Around 2007, when all of the wheels came falling off the supposedly invincible financial machine and the party abruptly ground to a halt, frat-boy rock started to sound archaic, tired, and horribly ill-suited to a country that had just had its banking industry disembowelled. For bands like Make Do and Mend, Cheap Girls and The Menzingers, acts that moreover focussed on the day-to-day grind of living as opposed to the anarchic gild of Against Me!, punk, once more, became about justified anger at dazzling unfairness.
The Menzingers, over their four album career, have made no frills about what it is to creep towards the dependencies and pressures of middle-age. Their albums, and most notably 2012’s magnificent On The Impossible Past, blaze with nostalgia and anger at their own inability to achieve, set deeply within a subversive Americana that smacks of Rad Bradbury or Stephen King. The diners and muscle cars, settings for the transient, hopelessly optimistic American personal quest, are instead receptacles for overripe dreams and disenchantment.
Rented World, their fourth full-length, initially seems like an extension of On The Impossible Past. Its settings are still the tired symbols of middle American capitalism, its subjects are buried in heartache, left wondering about the future and mortality, and always yearning for a time that’s now unreachable. Their ‘Rented World’, a phrase taken from a Philip Larkin poem about waking during that dark, still time just before dawn, is still too big for us all to understand; instead The Menzingers continue to seek out the snapshots of hope before our lease on this planet runs out.
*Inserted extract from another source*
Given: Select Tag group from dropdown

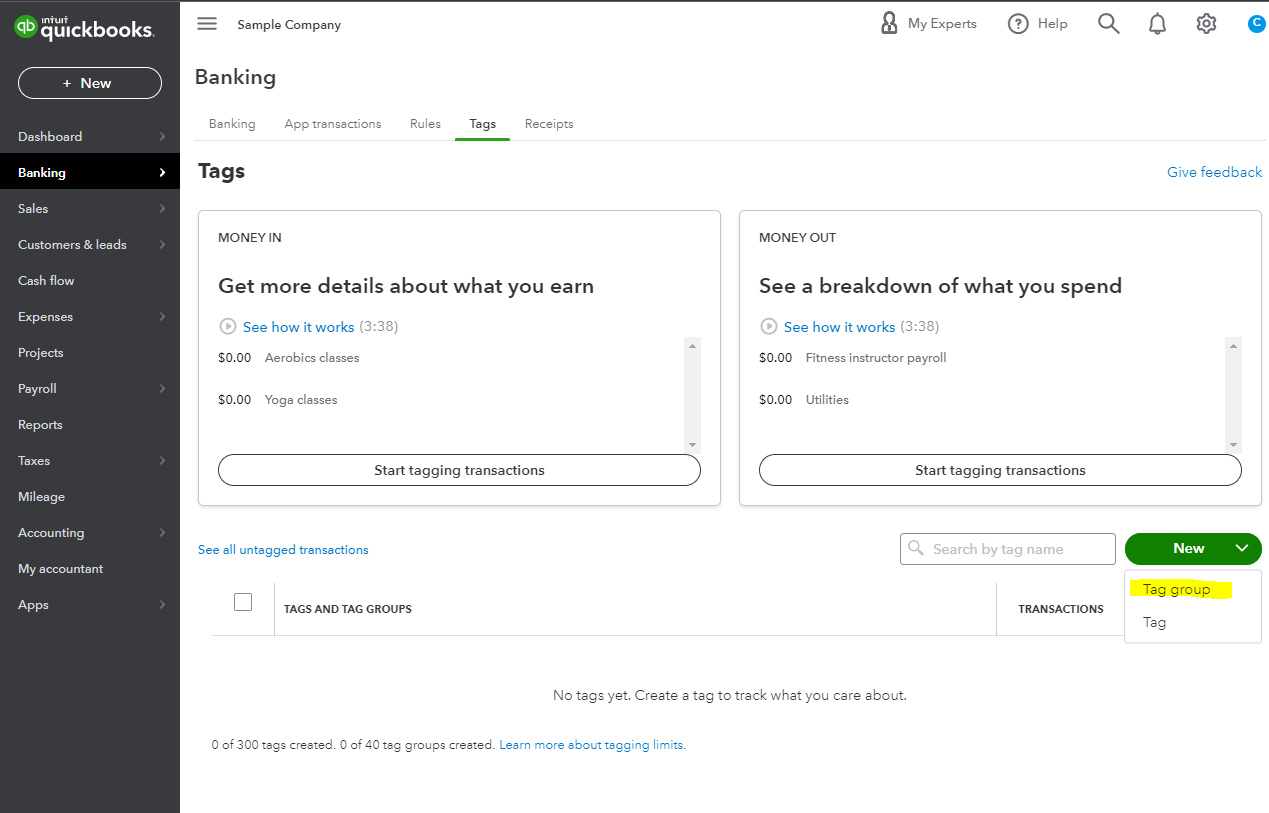Looking at the screenshot, I should (x=1176, y=590).
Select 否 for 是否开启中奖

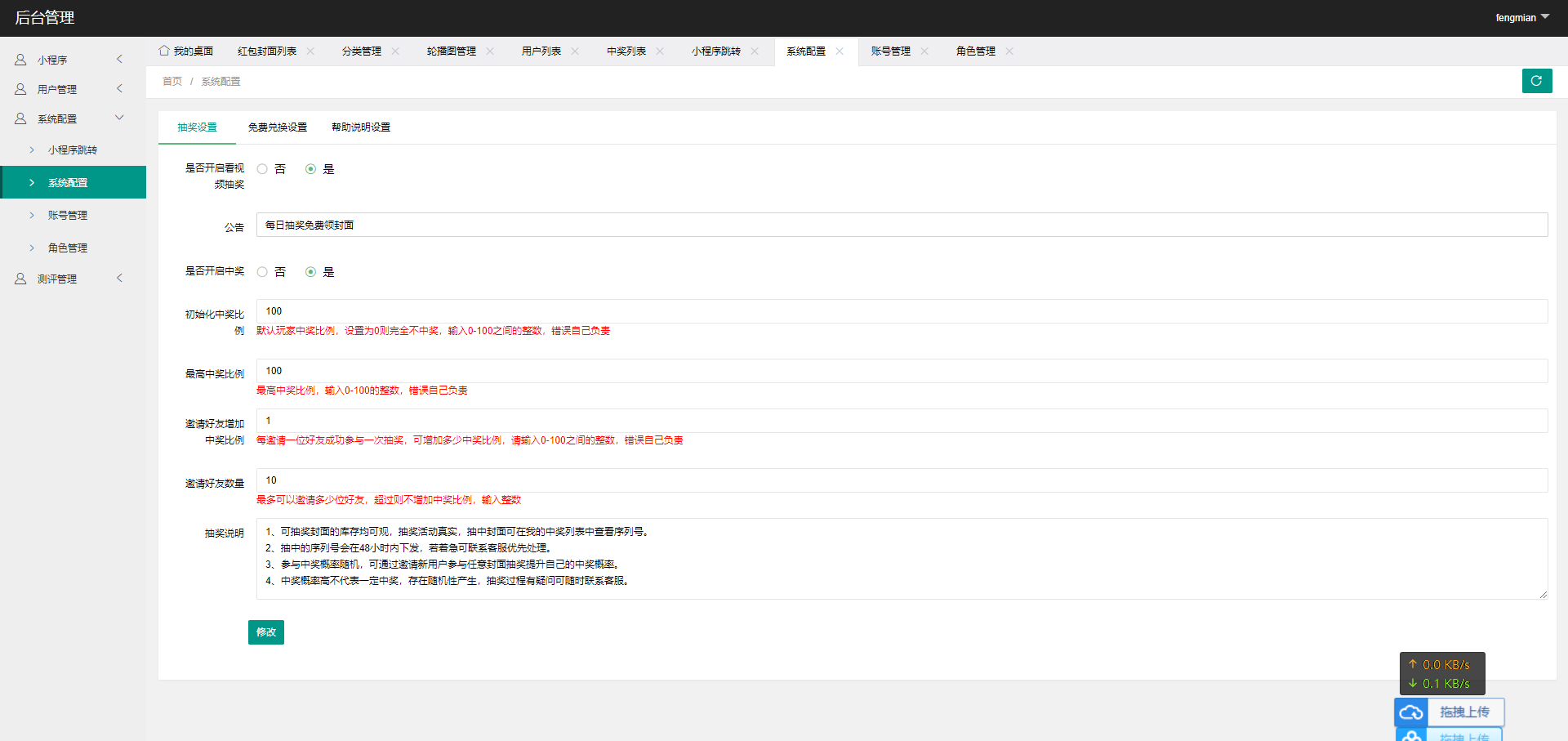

Yet this album, for all of its sharp musicianship and the ever-brilliant play-off between vocalists Greg Barnett and Tom May, just doesn’t capture the gravity of its predecessor. This is partially due to the increased immediacy of the music, and in part down to the loss of lyrical nuance. It’s almost as if the band’s huge touring cycle after their last album prompted the fourpiece to swap in live-friendly heavier riffs for the ebb and flow of their deft lyric-led approach. The Menzingers of Rented World, as the almost banal opener ‘I Don’t Want To Be An Asshole Anymore’ proves, are much closer to the wasteful, fist-pumping punk of the early naughties.
The opening barrage, thankfully, doesn’t set the scene for the rest of the record. ‘Nothing Feels Good Anymore’ roils with thoughts of inadequacy and the dreamlike desperation of trying to run through molasses. The final two tracks, ‘Sentimental Physic’ and ‘When You Died’ are respectively the heaviest and softest tracks on the record, pitching fury against a Bob Dylan-like, distant meander through a deeply personal topic.
As the ending to Rented World goes to show, The Menzingers clearly haven’t lost the knack to talk universally in personal tones. The process behind this record is most likely the greatest cause behind the somewhat-tired themes that push Rented World away from the strength of its forebears, favouring an immediate sound that shuns the storytelling ebb and flow of what they’ve done before. However, for a band that’ve become the mouthpiece for a generation buried by expectation and social pressures, this album is a disappointment.